* _WHAT YOU HAVE TO DO_:
In the IMG data Q&A below, copy out the passage from "Q: Is it possible" up to and including "years? 10 years?", word for word.

* _TEXT EXCERPT_:

---*---

A: in theory yes, see the details of the policy here: https://jgi.doe.gov/user-programs/pmo-overview/policies/
You may or may not have to contact the PI of the genome depending on whether the genome is published or not.
Q: Is it possible to find the same metagenome/genome in IMG and Genome Portal by using the IMG Genome ID or Genome Portal uses different ID numbers?
A: Yes, IMG taxon ID is searchable in Genome Portals
Q: Is there a statute of limitations on how long a PI could restrict use of “unpublished” data? E.g. 5 years? 10 years?
A: Please refer to the JGI data usage policy: https://jgi.doe.gov/user-programs/pmo-overview/policies/
Briefly, for datasets generated for proposals accepted prior to Nov 2018, there is no statute of limitations and they remain in reserved status indefinitely until the PI publishes a paper. For datasets generated for proposals accepted after Nov 2018 the datasets transition to unreserved status 2 years after being made public.
Q: Can you export the files after this last table with Public data?
A: Yes you can, anything you reconfigure and redisplay is exportable.
Q: What is the reason that some genomes are not available?
A: Please see the document on data downloads in the IMG Help Section. Briefly, IMG data is virtually identical to the GenBank record and therefore IMG redirects you to GenBank for downloads. Or alternatively a private submitter has opted out from providing the data via Genome Portal.

---*---

(Saved data entries)
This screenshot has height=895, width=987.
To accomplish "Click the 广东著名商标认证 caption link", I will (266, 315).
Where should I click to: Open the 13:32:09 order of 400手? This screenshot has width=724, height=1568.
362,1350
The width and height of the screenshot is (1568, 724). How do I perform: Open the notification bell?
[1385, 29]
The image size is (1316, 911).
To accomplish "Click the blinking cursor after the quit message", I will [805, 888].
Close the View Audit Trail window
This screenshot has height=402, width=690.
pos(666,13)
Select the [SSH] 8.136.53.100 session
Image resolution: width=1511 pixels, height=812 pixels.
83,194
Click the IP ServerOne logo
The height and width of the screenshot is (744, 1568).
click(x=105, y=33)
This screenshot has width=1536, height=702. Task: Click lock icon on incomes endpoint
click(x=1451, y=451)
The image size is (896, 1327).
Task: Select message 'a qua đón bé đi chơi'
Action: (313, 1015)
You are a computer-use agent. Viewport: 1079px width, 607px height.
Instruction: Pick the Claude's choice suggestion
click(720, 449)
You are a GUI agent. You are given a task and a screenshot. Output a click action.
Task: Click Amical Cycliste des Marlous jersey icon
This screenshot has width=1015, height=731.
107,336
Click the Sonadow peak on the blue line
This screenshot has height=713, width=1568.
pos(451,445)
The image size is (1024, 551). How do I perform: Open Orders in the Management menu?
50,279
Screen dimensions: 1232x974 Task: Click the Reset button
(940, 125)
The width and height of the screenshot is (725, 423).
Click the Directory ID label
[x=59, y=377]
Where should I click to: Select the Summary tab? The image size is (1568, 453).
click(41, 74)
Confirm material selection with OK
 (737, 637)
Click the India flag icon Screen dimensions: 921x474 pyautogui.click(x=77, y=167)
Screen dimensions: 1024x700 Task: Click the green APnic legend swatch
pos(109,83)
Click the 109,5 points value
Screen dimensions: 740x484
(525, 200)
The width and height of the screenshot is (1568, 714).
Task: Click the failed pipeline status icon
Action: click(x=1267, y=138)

---*---

* _ANSWER TO THIS EXERCISE_:
Q: Is it possible to find the same metagenome/genome in IMG and Genome Portal by using the IMG Genome ID or Genome Portal uses different ID numbers?
A: Yes, IMG taxon ID is searchable in Genome Portals
Q: Is there a statute of limitations on how long a PI could restrict use of “unpublished” data? E.g. 5 years? 10 years?